WHAT THE EXERCISE ASKS: Number of lines below with the word "SÍTĚ": state it and write nothing more.

Saved data entries
= = =
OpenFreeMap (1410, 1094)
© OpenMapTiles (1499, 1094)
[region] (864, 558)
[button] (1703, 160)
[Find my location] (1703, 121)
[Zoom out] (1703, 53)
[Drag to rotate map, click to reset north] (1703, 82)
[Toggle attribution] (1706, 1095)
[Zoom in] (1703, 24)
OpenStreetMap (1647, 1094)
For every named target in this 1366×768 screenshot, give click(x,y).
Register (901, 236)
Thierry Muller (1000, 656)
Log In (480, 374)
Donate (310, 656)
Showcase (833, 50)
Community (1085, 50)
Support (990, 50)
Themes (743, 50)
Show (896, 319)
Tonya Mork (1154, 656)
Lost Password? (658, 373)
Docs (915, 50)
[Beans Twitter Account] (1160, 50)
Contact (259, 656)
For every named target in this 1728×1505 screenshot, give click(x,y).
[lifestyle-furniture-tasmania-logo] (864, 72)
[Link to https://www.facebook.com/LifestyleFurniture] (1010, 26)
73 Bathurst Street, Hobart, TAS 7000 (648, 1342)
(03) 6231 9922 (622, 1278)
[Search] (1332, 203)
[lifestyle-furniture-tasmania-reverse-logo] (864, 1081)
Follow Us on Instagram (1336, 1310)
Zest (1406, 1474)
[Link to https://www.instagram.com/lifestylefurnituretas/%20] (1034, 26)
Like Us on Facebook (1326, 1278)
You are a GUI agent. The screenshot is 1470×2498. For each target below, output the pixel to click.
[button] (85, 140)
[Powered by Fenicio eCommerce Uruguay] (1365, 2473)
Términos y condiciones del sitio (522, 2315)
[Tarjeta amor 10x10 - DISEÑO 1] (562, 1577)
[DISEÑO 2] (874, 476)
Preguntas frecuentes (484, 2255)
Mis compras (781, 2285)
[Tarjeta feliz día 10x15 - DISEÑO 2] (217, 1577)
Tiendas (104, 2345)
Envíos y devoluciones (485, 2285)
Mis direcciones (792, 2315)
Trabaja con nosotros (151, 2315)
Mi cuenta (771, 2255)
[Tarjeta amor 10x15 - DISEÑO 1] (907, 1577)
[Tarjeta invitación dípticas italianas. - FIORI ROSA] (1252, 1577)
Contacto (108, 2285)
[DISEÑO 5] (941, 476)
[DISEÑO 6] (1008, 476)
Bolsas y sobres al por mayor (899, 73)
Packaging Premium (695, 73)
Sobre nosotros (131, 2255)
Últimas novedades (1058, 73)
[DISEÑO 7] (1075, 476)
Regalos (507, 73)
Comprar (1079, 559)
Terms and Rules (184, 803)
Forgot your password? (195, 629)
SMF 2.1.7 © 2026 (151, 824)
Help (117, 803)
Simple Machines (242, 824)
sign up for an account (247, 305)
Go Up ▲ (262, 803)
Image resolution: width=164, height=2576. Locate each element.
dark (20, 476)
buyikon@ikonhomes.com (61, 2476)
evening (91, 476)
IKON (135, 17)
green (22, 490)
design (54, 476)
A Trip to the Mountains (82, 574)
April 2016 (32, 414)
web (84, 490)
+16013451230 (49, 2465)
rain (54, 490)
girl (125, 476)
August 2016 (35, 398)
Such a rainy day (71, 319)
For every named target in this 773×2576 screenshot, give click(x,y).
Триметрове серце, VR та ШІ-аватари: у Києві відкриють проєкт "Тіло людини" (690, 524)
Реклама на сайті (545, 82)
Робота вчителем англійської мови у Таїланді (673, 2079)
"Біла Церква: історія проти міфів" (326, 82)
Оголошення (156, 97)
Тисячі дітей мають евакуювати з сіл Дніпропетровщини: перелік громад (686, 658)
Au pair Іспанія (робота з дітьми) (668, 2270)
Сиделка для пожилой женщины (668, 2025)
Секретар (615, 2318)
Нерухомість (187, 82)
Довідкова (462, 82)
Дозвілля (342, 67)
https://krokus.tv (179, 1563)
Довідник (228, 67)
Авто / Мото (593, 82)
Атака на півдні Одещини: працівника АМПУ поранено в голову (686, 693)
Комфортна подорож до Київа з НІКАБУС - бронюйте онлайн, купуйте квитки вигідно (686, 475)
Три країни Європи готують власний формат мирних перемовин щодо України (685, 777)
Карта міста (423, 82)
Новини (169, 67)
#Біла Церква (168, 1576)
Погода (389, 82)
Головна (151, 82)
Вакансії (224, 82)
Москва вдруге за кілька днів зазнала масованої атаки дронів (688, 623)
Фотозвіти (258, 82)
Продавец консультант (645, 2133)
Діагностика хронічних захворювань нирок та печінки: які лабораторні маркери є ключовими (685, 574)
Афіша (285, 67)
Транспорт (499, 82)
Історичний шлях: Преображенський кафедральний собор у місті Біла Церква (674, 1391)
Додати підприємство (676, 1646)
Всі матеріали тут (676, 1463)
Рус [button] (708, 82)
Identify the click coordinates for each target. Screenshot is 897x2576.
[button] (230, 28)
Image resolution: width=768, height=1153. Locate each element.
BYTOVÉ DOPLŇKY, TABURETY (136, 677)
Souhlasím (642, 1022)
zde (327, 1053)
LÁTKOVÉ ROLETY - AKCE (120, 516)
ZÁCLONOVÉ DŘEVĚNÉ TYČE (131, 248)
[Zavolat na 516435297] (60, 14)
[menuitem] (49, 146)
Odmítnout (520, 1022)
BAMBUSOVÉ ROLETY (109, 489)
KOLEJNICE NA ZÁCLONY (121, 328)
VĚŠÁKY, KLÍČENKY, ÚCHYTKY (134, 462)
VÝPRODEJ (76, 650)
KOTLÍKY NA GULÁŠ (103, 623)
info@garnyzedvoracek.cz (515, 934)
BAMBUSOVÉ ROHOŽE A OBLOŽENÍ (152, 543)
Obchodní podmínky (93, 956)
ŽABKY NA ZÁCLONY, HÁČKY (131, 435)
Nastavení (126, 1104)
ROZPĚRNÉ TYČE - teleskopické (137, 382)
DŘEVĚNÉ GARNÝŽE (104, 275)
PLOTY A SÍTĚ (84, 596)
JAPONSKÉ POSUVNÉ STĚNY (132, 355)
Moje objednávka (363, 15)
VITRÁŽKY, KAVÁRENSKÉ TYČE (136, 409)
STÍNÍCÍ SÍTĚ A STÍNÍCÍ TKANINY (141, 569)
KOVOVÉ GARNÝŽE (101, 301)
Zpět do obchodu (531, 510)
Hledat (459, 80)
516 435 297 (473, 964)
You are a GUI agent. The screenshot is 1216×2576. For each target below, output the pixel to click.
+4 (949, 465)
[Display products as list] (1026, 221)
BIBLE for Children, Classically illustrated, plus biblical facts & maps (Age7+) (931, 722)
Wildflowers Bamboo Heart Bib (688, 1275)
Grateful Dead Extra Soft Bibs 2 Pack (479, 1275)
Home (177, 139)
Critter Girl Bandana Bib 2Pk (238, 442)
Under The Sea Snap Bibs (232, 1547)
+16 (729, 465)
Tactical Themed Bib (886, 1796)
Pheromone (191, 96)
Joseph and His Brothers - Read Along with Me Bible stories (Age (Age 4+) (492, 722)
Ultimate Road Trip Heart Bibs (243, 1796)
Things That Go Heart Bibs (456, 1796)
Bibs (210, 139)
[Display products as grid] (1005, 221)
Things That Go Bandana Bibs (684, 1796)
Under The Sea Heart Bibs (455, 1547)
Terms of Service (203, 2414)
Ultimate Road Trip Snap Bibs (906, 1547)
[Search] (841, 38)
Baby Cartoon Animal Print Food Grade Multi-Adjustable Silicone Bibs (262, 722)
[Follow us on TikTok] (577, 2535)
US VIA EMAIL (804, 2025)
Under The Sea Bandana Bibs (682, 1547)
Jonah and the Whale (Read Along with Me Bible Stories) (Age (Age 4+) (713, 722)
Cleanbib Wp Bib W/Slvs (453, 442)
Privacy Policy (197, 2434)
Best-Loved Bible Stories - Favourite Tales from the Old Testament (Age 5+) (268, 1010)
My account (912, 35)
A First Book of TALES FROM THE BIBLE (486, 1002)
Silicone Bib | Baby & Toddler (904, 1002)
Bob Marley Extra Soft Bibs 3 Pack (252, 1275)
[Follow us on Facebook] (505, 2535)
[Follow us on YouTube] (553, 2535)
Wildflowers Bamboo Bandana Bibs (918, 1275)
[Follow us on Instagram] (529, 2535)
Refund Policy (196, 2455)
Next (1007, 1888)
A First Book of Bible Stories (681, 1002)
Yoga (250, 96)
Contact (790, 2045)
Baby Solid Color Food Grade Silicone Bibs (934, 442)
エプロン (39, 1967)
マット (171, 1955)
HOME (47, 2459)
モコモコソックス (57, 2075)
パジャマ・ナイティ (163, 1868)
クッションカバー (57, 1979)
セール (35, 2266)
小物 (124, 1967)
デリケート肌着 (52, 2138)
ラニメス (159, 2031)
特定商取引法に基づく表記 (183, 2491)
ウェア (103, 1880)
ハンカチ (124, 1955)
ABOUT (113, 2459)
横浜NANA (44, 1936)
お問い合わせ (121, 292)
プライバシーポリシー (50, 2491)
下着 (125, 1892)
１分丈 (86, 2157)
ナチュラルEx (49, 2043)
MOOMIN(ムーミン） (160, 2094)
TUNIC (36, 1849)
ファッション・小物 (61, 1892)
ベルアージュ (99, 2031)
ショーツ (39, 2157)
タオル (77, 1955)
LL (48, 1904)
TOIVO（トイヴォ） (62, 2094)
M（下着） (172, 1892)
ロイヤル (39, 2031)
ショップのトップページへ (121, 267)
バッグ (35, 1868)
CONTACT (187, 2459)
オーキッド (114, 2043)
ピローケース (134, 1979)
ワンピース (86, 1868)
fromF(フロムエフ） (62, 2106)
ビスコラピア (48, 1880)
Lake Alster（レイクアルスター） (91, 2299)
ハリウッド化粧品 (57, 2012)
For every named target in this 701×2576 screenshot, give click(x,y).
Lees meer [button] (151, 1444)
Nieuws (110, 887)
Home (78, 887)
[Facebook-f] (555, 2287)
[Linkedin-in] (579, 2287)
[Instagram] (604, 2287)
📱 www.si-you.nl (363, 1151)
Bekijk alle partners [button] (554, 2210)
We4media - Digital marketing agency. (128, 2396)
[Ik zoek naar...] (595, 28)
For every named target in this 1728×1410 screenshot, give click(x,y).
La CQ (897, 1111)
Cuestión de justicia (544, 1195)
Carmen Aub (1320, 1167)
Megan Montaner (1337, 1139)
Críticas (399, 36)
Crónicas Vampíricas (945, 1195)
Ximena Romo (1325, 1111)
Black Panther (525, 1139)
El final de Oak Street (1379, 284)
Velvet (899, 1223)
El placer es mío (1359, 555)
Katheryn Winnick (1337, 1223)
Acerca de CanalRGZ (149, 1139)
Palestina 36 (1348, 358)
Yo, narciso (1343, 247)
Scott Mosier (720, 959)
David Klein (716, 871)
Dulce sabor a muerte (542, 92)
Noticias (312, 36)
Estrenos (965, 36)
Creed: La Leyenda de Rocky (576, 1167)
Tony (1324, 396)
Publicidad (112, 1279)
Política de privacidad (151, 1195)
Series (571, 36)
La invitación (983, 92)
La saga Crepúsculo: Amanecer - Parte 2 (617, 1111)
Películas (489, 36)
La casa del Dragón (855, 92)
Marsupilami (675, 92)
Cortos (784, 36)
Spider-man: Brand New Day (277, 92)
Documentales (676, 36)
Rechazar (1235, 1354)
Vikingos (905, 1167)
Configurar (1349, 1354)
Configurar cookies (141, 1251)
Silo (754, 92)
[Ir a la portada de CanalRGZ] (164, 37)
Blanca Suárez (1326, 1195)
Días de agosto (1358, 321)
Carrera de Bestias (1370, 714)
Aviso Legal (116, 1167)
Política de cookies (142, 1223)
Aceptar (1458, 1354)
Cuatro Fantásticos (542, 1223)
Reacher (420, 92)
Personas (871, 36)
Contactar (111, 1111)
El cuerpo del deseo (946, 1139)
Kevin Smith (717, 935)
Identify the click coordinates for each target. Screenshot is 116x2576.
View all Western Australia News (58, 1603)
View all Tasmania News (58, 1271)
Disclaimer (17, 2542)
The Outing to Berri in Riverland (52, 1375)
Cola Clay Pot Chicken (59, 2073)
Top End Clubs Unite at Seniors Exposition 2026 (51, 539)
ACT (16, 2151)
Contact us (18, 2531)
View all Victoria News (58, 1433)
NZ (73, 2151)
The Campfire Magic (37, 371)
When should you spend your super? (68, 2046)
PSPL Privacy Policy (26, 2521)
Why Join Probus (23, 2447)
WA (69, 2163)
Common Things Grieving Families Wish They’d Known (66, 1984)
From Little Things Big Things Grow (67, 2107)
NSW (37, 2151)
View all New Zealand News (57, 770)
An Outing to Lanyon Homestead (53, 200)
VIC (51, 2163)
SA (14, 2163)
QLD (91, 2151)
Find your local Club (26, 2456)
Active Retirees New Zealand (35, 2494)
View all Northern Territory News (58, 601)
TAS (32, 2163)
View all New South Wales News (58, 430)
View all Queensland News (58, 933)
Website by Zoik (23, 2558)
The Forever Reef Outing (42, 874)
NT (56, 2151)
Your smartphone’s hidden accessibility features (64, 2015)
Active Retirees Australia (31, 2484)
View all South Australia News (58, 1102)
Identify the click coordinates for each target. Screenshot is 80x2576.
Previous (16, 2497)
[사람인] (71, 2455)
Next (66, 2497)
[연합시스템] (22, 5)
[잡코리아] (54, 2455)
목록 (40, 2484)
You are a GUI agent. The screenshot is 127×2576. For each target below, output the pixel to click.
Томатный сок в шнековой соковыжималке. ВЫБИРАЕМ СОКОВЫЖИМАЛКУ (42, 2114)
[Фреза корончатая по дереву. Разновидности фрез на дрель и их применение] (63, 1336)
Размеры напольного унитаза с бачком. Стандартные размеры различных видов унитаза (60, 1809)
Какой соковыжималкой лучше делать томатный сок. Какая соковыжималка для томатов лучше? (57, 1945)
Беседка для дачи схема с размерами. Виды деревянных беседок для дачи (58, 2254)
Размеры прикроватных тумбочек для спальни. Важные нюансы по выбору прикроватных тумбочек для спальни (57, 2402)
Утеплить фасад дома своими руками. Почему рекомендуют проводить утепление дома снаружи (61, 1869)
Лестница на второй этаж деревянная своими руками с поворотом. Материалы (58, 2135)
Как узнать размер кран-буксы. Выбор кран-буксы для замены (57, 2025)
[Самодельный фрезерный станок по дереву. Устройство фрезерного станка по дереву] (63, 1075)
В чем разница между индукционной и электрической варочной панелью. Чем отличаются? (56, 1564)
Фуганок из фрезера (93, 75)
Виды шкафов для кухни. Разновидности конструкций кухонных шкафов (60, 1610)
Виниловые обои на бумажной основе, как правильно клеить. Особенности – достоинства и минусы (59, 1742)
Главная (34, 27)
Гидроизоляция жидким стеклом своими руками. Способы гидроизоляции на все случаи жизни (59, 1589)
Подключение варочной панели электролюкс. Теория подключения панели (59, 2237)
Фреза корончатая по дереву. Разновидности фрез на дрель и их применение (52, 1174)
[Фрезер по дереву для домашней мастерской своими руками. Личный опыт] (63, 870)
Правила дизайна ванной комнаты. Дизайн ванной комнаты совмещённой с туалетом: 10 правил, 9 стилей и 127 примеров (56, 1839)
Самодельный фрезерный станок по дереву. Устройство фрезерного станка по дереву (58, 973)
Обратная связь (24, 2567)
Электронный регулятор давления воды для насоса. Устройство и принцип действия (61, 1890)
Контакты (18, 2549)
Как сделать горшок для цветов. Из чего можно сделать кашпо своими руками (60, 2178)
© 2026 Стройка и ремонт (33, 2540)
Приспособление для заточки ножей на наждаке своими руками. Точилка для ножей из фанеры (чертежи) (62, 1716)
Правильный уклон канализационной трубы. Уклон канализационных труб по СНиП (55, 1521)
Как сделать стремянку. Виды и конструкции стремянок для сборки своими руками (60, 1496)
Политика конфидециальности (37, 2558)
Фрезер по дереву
= = =
EXERCISE OUTPUT: 2